==== Extrait choisi ====

Porsche 930 : éloge de la rusticité
« La combinaison d’un tel niveau de puissance et d’un châssis conçu, dans ses principes de base, à la fin des années 1950, exige beaucoup du conducteur de la Turbo dès lors que celui-ci s’avise d’exploiter pleinement les ressources de sa voiture ailleurs qu’en ligne droite »
L’année prochaine, la toute première 911 Turbo fêtera ses cinquante ans — et nul doute que Porsche commémorera cet anniversaire avec la virtuosité qu’on lui connaît. À l’heure actuelle, la série 992 ne comporte pratiquement plus que des moteurs suralimentés mais, à la vérité, leur typage n’a pas grand-chose à voir avec celui du bloc qui, de 1974 à 1989, anima le Typ 930, avant d’achever sa carrière sous le capot des premières 964 Turbo. Il y a un demi-siècle, cette technique devenue banale aujourd’hui ne concernait qu’un très petit nombre d’automobiles de route, en général vouées à une diffusion restreinte, voire confidentielle. En lançant celle que tout le monde nomma très vite simplement « Porsche Turbo », la firme de Zuffenhausen faisait d’une pierre trois coups : elle donnait une succession opportune à la mythique 2.7 Carrera RS tout en célébrant l’arrivée de la 911 série G, dont la longévité demeure inégalée à ce jour, et en donnant à Porsche une sérieuse longueur d’avance dans la maîtrise d’un accessoire qui, depuis lors, n’a pour ainsi dire plus jamais quitté la 911 !

==== Entrées extraites ====

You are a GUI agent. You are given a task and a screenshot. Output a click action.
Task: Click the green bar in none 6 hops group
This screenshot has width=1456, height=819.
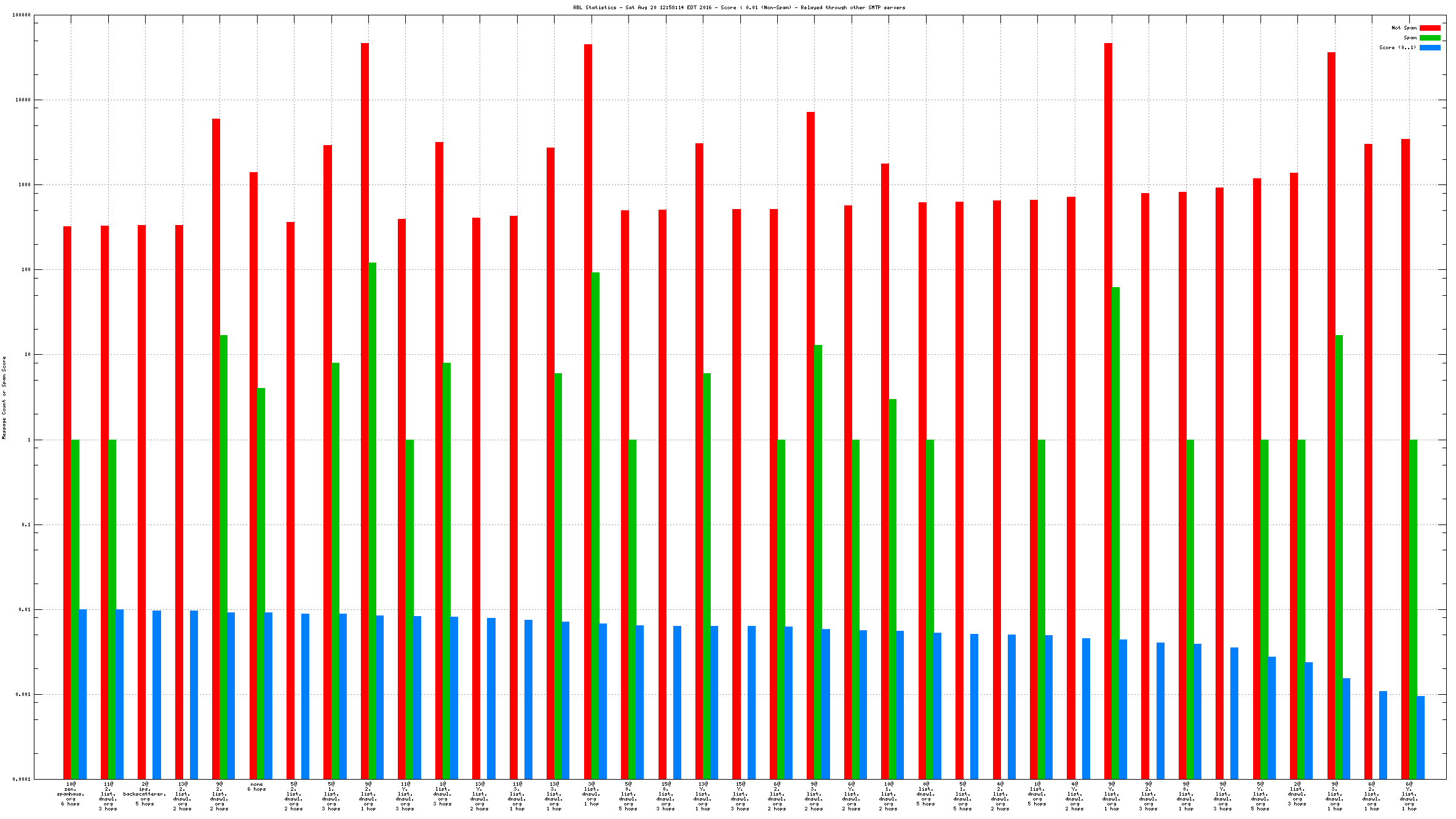pos(261,584)
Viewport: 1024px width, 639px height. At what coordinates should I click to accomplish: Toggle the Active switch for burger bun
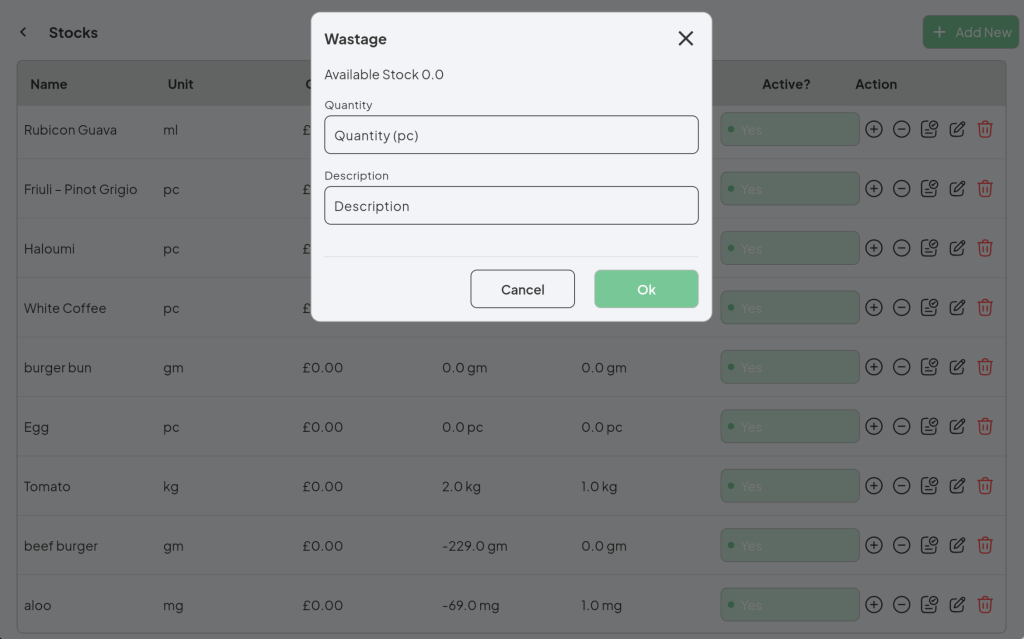pyautogui.click(x=789, y=367)
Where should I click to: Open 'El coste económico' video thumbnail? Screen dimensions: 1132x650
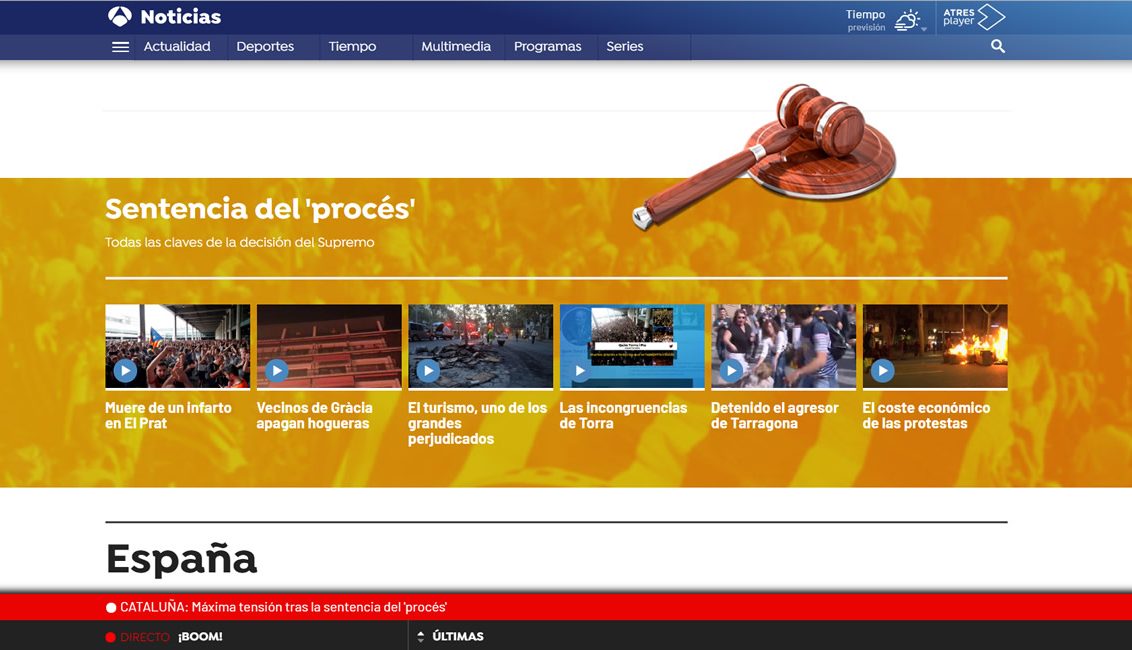(934, 346)
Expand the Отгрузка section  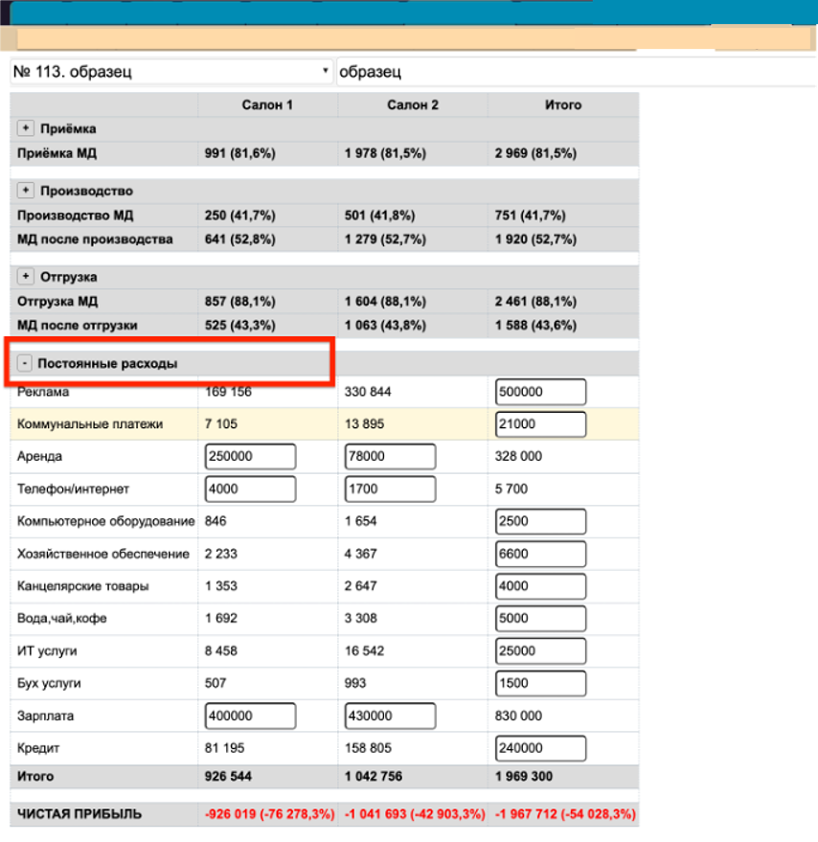(26, 277)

====

- _Vos tâches_:
A. Relevez toutes les années ou décennies mentionnées dans l'article sur la Porsche 930.
B. D'après l'article sur la Porsche 930, comment tout le monde a-t-il vite appelé cette voiture ?
C. Poursuivez l'article sur la Porsche 930 après sa dernière phrase.
Ces entrées proviennent d'une autre source que l'article.

- _Résultats attendus_:
A. Les années 1950, 1974 et 1989.

B. Simplement « Porsche Turbo ».

C.
Stuttgart vs Maranello
Après la présentation d’un prototype au même endroit l’année précédente, c’est au Salon de Paris de 1974 que la 930 fut officiellement dévoilée sous sa forme quasi-définitive, accompagnée d’un panonceau présentant la « Porsche Turbo, une luxueuse grand tourisme utilisable tous les jours, synthèse des techniques de pointe et de 25 ans de succès ». Chacun aura noté l’allusion à peine voilée à certaines firmes italiennes de prestige, qui proposaient alors des machines certes fantasmatiques mais dont la polyvalence n’était pas la première des qualités. C’est qu’avec les 260 ch tirés de son flat-six de 2993 cm3, la nouvelle Porsche allait pouvoir engager directement la conversation avec une certaine Ferrari 308 GTB, dont la commercialisation devait commencer quelques mois seulement après celle de la 930. Après les premiers comparatifs ayant opposé feue la Dino 246 GT à la 911 S 2,4 litres au début des années 1970, la menace se précisait pour Maranello ; l’époque où les V12 Ferrari évoluaient dans un univers inaccessible aux modestes flat-four des 356 était bel et bien révolue et Stuttgart entendait désormais revendiquer la place qui lui revenait au firmament des constructeurs de voitures de sport… et de grand tourisme, ainsi que son discours commercial le proclamait sans ambages.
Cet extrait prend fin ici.